Recruitment Drive for Contract Broiler Growers

AUSTRALIA - A profile of the chicken industry, which is dominated by two players – Inghams Enterprises and Baiada Poultry – and there is a drive to recruit more contact broiler growers, especially in South Australia.
calendar icon 24 February 2011
clock icon 3 minute read

Two players dominate the chicken meat industry and there are bullish forecasts for growth, according to ABC.

It is a surreal, even confronting, image. A football-oval sized, refrigerated factory floor. Rows of employees in beanies and polar fleece, breathing out vapour as they process tens of thousands of chicken carcasses. It is pristinely clean, but visitors (a rare sight) have to watch out for chicken 'juice' dropping from above as the killed-and-chilled chickens are propelled across the factory on overhead conveyors.
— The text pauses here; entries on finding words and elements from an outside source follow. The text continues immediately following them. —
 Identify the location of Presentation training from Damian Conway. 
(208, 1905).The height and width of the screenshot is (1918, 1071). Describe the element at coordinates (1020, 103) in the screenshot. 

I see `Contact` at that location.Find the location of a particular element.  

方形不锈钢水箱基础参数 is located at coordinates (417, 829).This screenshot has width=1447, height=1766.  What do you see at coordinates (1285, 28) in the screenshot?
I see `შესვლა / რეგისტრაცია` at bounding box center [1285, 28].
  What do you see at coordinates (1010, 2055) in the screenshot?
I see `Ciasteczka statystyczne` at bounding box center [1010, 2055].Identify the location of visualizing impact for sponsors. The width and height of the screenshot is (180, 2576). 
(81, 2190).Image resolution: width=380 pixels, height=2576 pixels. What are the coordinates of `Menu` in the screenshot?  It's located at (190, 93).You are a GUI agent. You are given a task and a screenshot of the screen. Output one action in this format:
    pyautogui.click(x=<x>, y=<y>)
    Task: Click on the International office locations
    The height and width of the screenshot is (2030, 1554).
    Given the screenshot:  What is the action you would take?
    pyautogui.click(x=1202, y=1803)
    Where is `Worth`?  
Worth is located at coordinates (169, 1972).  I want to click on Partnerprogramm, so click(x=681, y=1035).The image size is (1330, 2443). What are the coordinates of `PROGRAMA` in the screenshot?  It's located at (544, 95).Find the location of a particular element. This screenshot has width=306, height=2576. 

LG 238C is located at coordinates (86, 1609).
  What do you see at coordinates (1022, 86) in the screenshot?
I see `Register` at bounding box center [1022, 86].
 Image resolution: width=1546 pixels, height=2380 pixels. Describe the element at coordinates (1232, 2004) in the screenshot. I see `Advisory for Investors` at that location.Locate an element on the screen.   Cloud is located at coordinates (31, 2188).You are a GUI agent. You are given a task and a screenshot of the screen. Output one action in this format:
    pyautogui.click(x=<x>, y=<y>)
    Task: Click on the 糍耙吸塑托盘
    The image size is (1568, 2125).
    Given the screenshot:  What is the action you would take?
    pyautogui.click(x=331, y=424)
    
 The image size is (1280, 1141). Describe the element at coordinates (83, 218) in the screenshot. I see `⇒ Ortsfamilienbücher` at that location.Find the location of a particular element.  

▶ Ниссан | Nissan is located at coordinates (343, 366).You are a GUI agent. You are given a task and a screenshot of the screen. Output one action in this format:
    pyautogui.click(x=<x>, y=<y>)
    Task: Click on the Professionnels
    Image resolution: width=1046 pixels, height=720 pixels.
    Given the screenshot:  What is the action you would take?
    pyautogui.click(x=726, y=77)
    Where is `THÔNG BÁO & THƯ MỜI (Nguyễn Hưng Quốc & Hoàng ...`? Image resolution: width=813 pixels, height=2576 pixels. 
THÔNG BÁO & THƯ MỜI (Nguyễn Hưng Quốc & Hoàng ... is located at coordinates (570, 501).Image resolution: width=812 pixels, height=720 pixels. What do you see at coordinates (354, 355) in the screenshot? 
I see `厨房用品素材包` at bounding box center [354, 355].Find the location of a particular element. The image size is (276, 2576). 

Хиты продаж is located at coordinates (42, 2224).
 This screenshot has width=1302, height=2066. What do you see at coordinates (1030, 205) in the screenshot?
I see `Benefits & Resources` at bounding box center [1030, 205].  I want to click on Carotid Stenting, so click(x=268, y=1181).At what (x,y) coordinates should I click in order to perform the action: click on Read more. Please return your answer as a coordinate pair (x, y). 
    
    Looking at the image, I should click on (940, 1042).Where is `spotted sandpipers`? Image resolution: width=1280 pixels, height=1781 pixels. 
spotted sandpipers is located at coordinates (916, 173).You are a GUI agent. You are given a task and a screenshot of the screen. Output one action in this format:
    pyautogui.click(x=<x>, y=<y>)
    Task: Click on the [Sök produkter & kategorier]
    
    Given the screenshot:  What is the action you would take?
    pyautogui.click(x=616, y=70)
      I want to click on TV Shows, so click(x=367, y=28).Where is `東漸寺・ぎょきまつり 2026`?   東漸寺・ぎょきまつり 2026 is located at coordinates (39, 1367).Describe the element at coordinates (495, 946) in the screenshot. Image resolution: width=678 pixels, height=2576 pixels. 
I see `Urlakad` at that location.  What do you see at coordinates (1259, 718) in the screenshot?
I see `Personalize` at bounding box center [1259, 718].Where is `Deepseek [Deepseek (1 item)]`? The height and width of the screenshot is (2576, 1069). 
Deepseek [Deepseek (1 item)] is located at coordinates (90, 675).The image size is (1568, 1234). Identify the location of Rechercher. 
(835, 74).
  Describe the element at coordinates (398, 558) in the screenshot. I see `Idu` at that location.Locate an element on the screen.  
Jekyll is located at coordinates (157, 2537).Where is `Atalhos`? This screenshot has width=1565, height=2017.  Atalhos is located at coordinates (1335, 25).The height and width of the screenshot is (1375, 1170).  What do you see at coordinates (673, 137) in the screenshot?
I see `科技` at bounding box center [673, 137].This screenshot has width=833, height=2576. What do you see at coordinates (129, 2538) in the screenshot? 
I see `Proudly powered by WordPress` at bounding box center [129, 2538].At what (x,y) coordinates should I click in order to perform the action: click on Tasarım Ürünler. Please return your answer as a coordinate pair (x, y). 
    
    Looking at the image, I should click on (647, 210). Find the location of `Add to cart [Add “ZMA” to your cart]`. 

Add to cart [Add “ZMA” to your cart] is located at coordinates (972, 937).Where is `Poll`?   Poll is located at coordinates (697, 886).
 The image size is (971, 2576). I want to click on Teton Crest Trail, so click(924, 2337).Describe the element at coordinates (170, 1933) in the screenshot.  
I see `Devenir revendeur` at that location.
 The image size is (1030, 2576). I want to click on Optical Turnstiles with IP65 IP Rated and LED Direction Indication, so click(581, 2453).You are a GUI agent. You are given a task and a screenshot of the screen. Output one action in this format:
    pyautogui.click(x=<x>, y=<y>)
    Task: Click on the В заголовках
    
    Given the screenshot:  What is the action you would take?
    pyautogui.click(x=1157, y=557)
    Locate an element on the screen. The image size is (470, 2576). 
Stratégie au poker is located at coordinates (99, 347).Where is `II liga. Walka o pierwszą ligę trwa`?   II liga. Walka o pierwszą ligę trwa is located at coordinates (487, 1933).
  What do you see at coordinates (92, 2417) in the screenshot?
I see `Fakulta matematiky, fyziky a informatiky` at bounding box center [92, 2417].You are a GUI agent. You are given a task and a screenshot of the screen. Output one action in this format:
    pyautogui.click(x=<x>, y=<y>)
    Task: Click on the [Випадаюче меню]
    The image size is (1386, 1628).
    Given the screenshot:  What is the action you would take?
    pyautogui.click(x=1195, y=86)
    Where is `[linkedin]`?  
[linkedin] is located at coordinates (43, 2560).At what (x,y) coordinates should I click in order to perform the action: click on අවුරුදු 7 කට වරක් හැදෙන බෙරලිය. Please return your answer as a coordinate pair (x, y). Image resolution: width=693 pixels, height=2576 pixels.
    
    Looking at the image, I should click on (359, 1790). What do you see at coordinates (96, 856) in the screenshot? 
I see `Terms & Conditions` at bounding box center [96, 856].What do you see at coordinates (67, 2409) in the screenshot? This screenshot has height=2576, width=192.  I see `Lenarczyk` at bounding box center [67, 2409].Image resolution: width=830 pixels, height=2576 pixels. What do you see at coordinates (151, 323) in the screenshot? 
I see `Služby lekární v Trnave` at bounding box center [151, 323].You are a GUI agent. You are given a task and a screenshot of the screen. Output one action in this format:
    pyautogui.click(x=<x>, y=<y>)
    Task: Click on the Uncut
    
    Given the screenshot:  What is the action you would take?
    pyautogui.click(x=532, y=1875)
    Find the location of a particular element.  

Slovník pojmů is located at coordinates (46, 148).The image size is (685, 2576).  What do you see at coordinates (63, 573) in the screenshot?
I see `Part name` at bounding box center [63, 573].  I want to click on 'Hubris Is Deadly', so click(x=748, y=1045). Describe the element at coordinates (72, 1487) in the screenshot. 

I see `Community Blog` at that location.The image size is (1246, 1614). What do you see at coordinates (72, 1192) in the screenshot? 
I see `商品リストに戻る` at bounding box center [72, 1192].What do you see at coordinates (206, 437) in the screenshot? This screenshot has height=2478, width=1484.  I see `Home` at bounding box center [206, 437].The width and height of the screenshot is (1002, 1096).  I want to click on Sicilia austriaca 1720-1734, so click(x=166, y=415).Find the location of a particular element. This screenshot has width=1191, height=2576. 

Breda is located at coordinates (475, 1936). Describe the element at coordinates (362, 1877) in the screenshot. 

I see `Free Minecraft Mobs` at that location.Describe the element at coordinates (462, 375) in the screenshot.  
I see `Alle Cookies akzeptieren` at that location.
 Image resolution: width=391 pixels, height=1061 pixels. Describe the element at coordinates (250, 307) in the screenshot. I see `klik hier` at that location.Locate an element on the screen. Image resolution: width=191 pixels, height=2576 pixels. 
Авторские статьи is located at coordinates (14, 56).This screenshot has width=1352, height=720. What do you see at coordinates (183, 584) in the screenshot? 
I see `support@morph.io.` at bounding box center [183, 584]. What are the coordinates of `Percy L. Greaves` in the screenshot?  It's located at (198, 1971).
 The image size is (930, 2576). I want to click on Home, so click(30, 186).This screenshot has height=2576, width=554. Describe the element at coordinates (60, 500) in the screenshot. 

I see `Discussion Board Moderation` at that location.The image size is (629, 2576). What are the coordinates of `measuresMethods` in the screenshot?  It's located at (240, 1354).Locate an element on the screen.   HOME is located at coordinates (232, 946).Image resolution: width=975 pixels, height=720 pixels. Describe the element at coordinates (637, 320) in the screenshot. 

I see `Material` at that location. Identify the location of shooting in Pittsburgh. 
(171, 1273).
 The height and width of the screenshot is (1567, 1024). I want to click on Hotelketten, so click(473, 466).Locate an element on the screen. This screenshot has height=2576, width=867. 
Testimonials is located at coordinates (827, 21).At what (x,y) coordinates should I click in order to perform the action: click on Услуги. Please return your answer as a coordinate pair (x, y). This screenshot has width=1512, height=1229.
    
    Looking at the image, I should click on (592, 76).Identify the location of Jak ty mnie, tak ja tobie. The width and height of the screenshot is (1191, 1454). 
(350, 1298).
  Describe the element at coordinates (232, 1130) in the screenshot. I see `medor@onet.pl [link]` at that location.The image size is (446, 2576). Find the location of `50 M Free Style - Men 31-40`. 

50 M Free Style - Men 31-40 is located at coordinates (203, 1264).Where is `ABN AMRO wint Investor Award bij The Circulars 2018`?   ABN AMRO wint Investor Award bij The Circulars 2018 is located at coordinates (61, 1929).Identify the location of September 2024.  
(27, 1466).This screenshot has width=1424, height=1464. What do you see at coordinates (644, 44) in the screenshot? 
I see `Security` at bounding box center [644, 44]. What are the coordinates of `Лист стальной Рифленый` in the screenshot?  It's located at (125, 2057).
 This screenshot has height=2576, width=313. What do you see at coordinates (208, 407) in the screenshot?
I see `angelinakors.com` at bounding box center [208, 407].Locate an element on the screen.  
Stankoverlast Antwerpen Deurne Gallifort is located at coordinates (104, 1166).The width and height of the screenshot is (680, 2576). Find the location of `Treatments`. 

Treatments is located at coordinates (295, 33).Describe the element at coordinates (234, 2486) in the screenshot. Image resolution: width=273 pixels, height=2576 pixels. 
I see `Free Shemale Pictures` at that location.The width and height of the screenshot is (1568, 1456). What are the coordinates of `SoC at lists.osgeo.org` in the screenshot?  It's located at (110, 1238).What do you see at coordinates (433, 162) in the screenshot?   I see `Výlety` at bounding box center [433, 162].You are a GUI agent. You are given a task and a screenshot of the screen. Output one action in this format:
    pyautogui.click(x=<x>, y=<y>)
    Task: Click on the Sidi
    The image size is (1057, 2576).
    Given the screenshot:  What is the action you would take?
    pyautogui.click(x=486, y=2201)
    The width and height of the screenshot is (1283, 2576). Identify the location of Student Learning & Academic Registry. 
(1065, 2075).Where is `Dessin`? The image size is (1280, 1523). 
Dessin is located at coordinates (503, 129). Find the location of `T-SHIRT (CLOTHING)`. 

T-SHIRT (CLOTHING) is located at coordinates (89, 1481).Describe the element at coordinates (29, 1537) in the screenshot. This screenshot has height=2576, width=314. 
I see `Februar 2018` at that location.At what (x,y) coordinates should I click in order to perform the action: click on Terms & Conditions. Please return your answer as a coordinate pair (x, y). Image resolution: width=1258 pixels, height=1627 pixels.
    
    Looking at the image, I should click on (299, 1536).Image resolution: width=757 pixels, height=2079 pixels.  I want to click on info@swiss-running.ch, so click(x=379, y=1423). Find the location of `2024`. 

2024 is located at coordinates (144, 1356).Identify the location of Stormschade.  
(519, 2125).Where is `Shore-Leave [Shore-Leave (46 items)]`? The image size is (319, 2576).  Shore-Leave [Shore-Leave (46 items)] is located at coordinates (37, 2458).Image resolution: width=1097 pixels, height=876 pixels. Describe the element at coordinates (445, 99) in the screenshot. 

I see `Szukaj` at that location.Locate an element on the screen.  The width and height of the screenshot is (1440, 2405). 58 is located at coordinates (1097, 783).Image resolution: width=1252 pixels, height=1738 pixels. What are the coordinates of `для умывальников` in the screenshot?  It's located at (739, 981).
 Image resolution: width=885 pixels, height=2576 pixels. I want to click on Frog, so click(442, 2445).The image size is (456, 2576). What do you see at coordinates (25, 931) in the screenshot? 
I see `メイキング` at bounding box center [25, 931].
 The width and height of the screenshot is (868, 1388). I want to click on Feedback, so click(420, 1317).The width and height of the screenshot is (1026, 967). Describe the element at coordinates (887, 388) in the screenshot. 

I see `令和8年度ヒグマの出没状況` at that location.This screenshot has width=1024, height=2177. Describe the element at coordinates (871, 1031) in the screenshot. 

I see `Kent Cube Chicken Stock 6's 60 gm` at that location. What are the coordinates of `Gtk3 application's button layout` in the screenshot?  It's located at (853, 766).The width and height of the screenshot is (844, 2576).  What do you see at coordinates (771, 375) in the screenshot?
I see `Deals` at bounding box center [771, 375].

This is Inghams Enterprises primary processing plant at Bolivar in northern Adelaide, where whole chickens are prepared for barbecue chook (chicken) shops, marinated kebabs made for Woolworths and nuggets for KFC.

There are 950 people employed over two daily shifts and 160,000 chickens per day pass through.

The Australian Bureau of Agricultural and Resource Economics (ABARE) says Australians consume an average of 37kg of chicken meat each per year, up from about six kilograms in the 1960s.

Chicken has overtaken beef as the favourite mealtime meat and forecasts suggest chicken consumption will keep rising.

"The statistics coming out of ABARE suggest chicken meat consumption will go to 42 kilograms and we expect it to go beyond that," said George Schlahtych, a group executive manager for Inghams.

"In fact we're looking at getting ready for a doubling of this industry within the next 10 to 12 years," he said.

But current chicken sheds are at capacity and the industry is urging more people to take up chicken farming.

'Zero risk'

ABC reports that the big companies such as Inghams do all the breeding, but contract out most of the growing.

As for the risk to someone going into farming chickens, "There is effectively zero risk," Mr Schlahtych said.

He continued: "Inghams will enter into a contractual arrangement and give growers 10 to 15 years as an initial tenure. We harvest chicken every seven weeks. The grower gets a cheque every seven weeks."

He said the company supplied day-old chicks, all feed and veterinary care, then bought the grown chickens in under two months' time.

The $4 billion chicken industry in Australia is dominated by Inghams Enterprises and Baiada Poultry.

Both have scores of growers in South Australia and have built processing plants on the outskirts of Adelaide. Baiada markets itself under the Steggles and Lilydale brands.

On a national scale, South Australia sits in fourth in terms of chicken numbers, behind New South Wales, Victoria and Queensland.

The South Australian Government released a plan five years ago aimed at capturing at least 50 per cent of growth in the industry over the decade ahead, concludes the ABC report.